** Provided material **

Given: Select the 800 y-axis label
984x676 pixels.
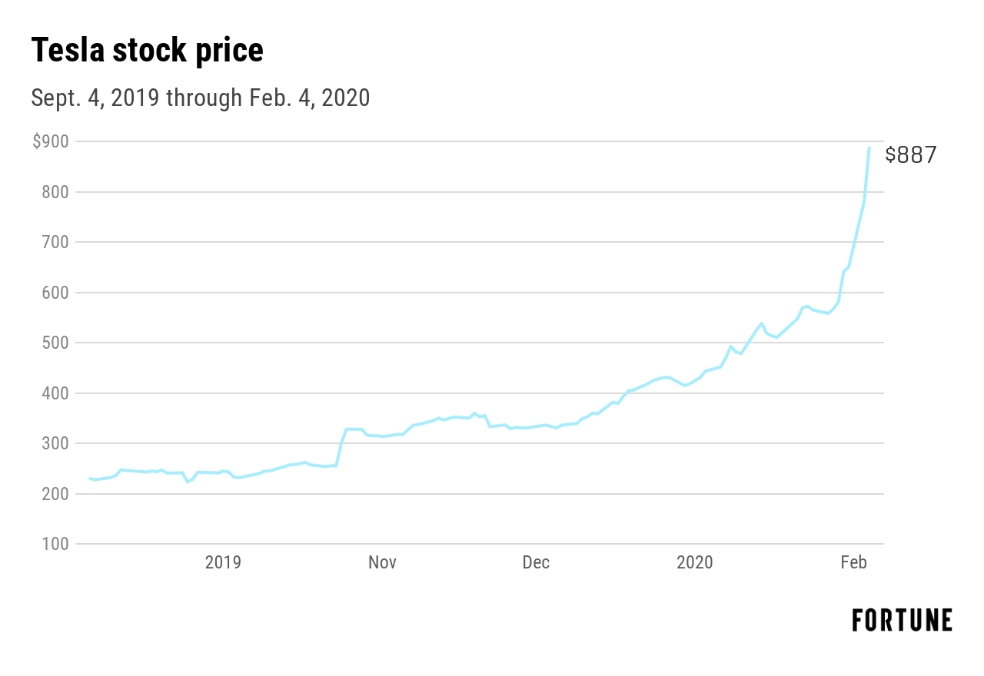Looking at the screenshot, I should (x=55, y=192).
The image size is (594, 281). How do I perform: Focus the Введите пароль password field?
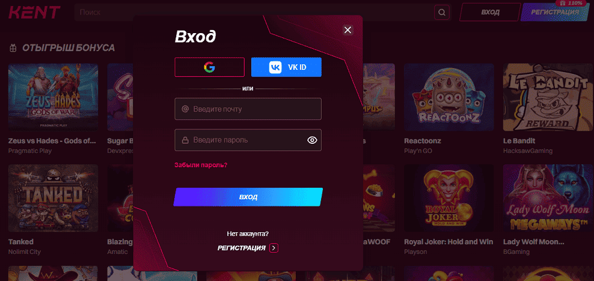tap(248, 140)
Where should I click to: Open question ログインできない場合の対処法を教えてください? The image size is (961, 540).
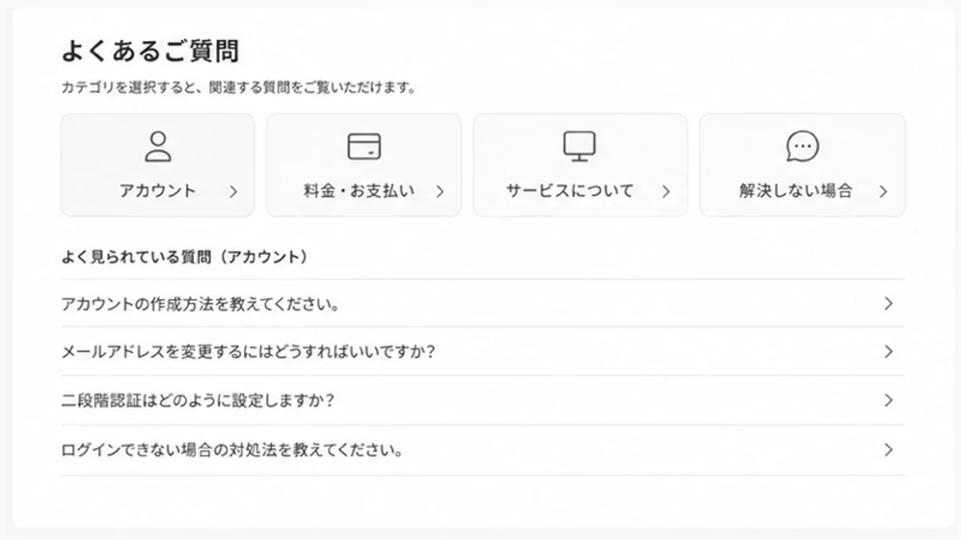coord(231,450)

...

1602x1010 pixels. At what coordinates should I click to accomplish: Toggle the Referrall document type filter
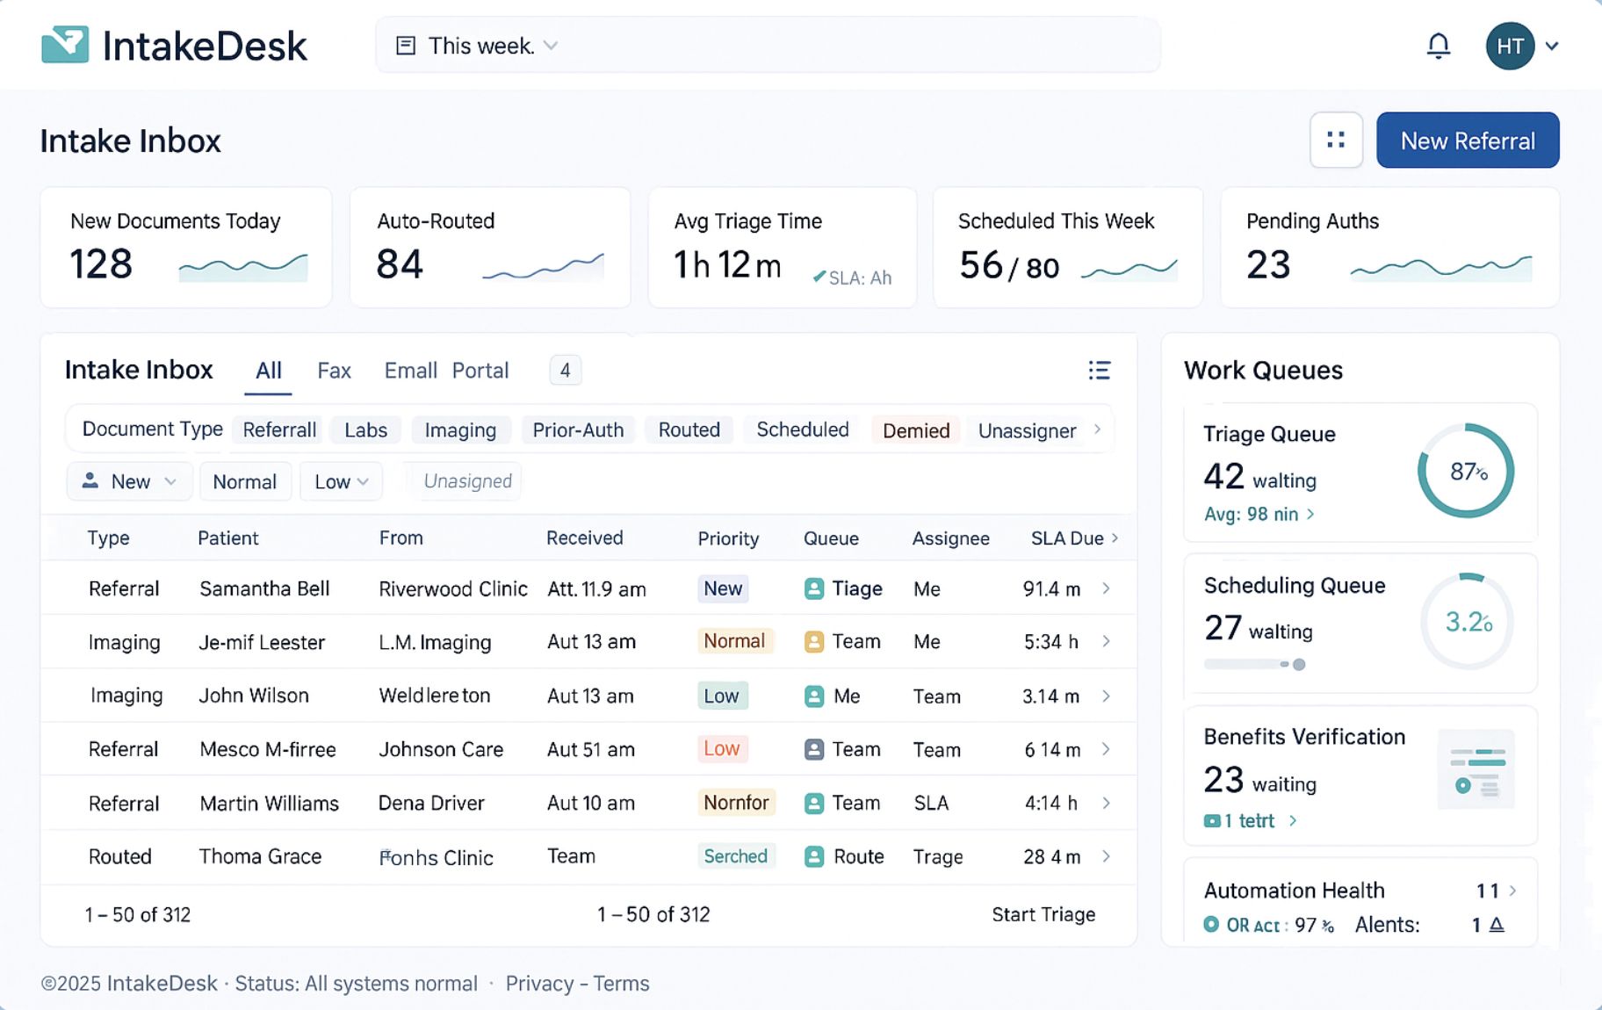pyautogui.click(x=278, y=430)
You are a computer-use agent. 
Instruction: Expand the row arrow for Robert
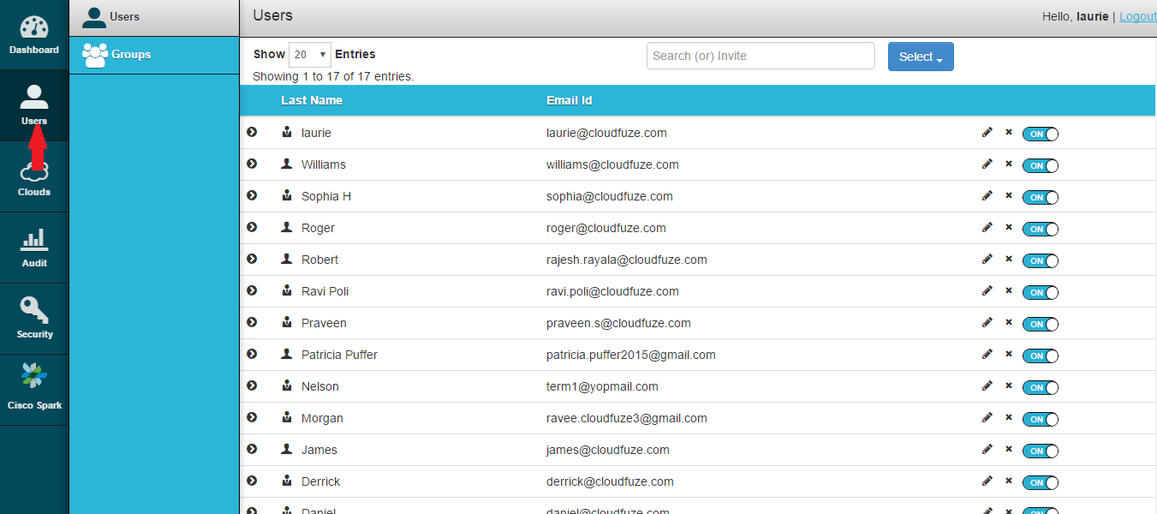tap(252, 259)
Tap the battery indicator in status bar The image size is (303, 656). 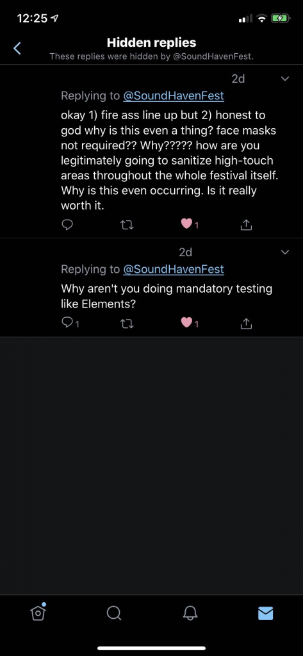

...

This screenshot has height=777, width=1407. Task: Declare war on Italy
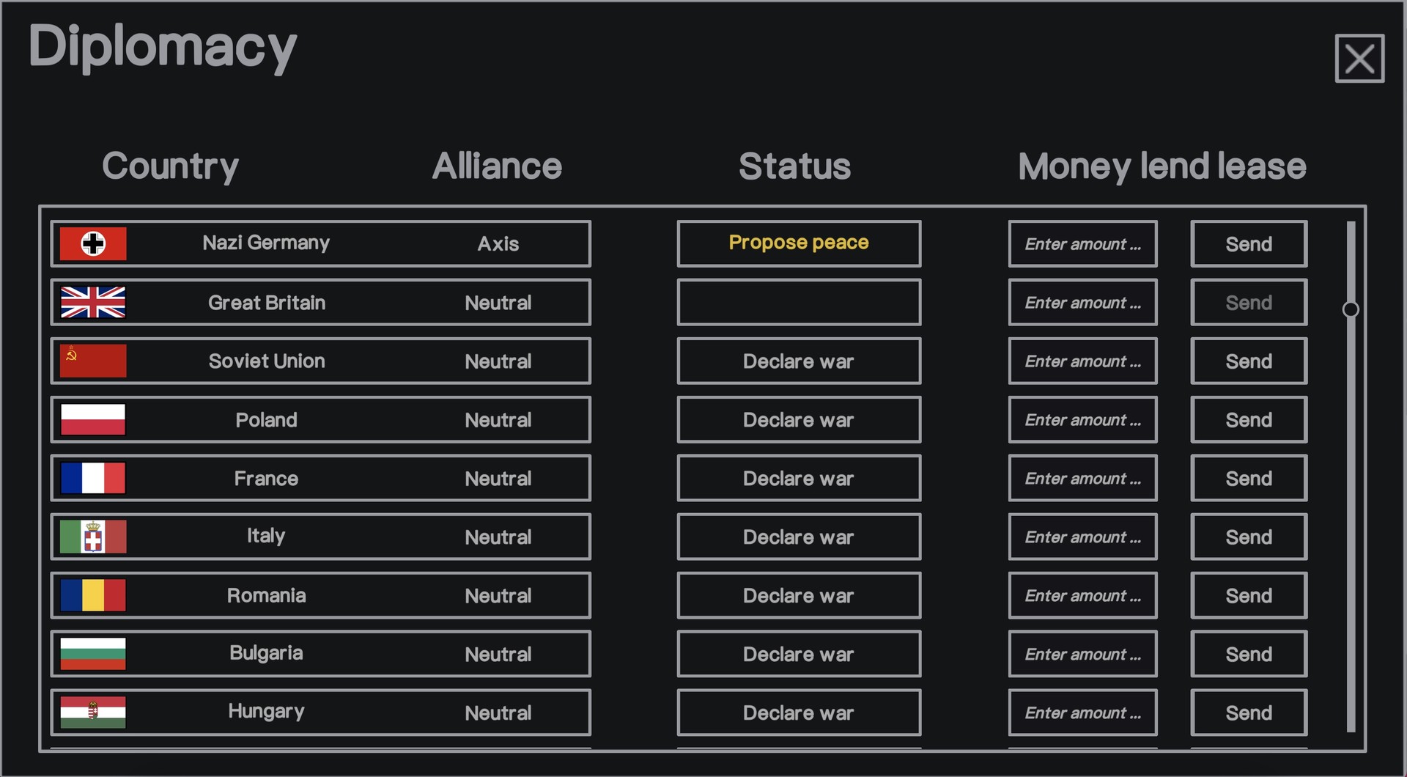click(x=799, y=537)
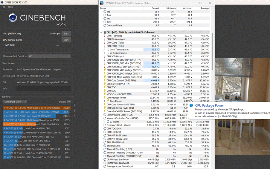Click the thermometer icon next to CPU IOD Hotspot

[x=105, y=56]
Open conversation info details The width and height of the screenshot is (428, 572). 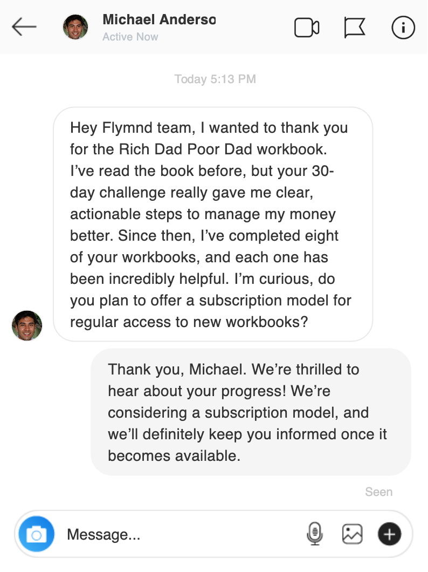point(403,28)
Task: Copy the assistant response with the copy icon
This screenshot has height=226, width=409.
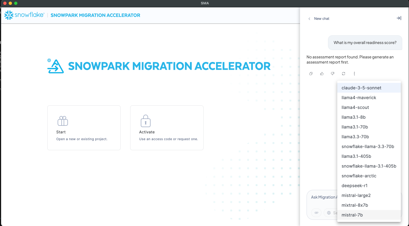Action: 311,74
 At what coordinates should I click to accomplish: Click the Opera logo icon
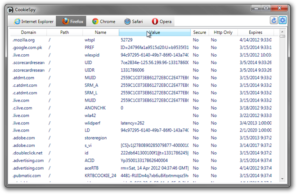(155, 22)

** Objective **
Could you write out every line of the entries, starting at the line containing "Given: Select the 800 y-axis label" and ending at the line containing "coord(231,450)", with the pictures left out?

** Exercise solution **
Given: Select the 800 y-axis label
984x676 pixels.
Looking at the screenshot, I should (x=55, y=192).
The image size is (594, 281). How do I perform: Focus the Введите пароль password field?
tap(248, 140)
Where should I click to: Open question ログインできない場合の対処法を教えてください? The image size is (961, 540).
coord(231,450)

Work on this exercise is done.